Он нежно поцеловал ее в щеку.

– Я дура. Ну скажи мне, что я дура!

– Не скажу, – шепнул он. – А ужасное настроение – это поправимо. Знаешь, что такое химические средства воздействия на организм?

– Знаю, – улыбнулась Маша. – Но ты уже, кажется, навоздействовался.

– Не-а. Это вчера. А сегодня я только с Курченком пива тяпнул. Надо же было ему снотворного подсыпать.

– С чем ты пива тяпнул? – не поняла Маша. – С каким цыпленком? Вроде рыбой закусывали.

– Да не с цыпленком, а с оруженосцем моим. Это я его так ласково зову иногда.

– Смешно, – сказала Маша. – Ну ладно. А с Бригиттой что ты сделал? Тоже усыпил?

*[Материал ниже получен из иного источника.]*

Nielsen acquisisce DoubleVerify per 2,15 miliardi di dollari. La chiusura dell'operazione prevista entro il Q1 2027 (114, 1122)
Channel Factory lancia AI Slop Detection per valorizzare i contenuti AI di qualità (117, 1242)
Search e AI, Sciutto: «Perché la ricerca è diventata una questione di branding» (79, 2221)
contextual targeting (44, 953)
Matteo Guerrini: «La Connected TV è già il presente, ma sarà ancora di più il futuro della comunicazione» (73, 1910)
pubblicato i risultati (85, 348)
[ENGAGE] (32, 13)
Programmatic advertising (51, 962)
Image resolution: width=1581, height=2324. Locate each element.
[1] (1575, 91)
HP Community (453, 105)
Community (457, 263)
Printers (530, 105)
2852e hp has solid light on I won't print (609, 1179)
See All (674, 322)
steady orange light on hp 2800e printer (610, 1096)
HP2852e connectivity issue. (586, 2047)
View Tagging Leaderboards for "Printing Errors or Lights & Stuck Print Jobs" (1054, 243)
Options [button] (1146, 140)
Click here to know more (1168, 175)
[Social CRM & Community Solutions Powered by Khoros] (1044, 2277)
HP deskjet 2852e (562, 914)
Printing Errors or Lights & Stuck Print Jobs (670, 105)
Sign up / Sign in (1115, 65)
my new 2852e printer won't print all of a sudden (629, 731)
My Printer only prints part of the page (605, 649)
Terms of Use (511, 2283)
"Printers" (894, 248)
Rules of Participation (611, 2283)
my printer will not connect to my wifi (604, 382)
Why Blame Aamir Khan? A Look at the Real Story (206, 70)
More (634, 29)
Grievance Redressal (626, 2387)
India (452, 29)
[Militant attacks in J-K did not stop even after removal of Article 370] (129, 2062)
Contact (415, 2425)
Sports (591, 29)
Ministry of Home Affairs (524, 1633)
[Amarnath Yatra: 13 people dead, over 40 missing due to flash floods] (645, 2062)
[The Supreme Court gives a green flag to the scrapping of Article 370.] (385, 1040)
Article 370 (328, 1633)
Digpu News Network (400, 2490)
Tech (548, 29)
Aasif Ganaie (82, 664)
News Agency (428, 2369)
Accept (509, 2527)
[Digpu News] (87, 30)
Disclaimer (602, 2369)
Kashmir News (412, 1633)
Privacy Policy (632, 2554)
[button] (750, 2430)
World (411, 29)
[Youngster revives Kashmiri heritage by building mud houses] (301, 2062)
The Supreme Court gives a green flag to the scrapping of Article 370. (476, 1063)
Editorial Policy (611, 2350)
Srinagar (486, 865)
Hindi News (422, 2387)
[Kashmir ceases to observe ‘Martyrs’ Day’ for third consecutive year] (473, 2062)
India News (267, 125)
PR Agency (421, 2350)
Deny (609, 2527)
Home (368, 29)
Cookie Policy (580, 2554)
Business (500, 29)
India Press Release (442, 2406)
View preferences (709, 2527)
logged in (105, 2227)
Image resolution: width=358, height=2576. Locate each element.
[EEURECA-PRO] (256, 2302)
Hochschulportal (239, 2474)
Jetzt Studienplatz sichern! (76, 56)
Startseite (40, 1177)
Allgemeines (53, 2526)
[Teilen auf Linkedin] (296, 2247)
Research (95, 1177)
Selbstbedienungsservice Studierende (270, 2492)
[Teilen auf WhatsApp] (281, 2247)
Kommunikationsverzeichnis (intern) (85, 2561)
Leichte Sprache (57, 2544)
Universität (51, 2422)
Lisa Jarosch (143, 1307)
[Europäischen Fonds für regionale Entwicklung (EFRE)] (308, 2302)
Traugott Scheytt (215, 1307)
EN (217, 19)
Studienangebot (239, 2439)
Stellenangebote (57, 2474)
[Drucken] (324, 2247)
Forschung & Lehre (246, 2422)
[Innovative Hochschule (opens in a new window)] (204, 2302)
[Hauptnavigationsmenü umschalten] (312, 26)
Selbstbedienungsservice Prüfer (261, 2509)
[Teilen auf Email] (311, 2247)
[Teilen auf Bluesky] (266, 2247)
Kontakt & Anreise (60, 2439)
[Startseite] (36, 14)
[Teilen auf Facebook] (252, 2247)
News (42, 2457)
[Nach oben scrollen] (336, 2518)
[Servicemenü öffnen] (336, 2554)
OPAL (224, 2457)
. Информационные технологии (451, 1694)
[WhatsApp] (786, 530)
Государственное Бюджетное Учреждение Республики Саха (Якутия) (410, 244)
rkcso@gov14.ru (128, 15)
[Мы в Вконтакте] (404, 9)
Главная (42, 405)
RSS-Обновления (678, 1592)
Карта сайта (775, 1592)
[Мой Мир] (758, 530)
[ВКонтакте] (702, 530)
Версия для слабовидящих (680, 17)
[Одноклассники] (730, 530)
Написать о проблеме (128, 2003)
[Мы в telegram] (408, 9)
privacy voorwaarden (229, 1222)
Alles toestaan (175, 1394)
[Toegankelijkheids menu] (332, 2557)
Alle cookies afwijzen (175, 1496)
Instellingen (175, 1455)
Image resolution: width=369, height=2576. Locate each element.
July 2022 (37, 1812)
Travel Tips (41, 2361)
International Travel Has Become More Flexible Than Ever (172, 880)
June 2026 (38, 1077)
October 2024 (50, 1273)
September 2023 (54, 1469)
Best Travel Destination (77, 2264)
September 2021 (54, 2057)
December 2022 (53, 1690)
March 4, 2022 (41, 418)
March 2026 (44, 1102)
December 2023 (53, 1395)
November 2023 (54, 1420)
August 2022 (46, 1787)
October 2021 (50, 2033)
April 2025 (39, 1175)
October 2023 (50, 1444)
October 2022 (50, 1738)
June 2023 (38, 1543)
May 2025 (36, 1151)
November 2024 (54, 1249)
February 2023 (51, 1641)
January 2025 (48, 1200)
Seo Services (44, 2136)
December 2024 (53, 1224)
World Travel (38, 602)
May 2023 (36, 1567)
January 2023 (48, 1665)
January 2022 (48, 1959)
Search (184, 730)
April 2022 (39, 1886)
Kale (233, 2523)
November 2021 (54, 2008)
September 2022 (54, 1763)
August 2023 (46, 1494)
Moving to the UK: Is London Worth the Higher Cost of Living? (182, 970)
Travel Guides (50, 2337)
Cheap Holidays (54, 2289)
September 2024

– Конечно, я налил ей вина.

– И разумеется, сам – за компанию?

– Ну, совсем чуть-чуть, ну совсем!..

– Ой, Ванька, да ты же алкоголик! Ну а со мной что ты пить собираешься?

– А ты догадайся. – Иван повернул ее к себе, нежно приподнял голову пальцами за подбородок и пристально посмотрел в глаза.

И Маша вспомнила.

– Айсидора дала мне этот кувшин?

– О, йес, виз голден пробка.

– Пробка по-английски будет «stopper», – механически поправила Маша. – И между прочим… Ой, ты что, уже видел этот кувшин? Ты знаешь, где он стоит?

Иван лишь молча кивнул.

– Но ведь это Бригитта должна была принести его нам по ошибке! Так написано во всех древних текстах.

– Значит, врут твои древние тексты, Машка, – спокойно прокомментировал Иван. – Ошибки не будет. Лично я принесу тебе заветный кувшин, потому что Бригитта спит и ее сегодня не добудиться.

– Неси! – шепнула Маша-Изольда.

И он почувствовал, как она уже сгорает от желания. Вот чудачка! «Настроение у нее ужасное»!

А в королевской каюте было здорово. Родичи ирландцы позаботились обо всем. Была даже чистая вода в большом кувшине и специальная лохань для гигиенических мероприятий. Во всяких ароматических мазях и моющих жидкостях тоже недостатка не ощущалось. Ну а широкую кровать, застеленную мягкими шкурами и тончайшим бельем, словно специально кто-то готовил для любовных утех.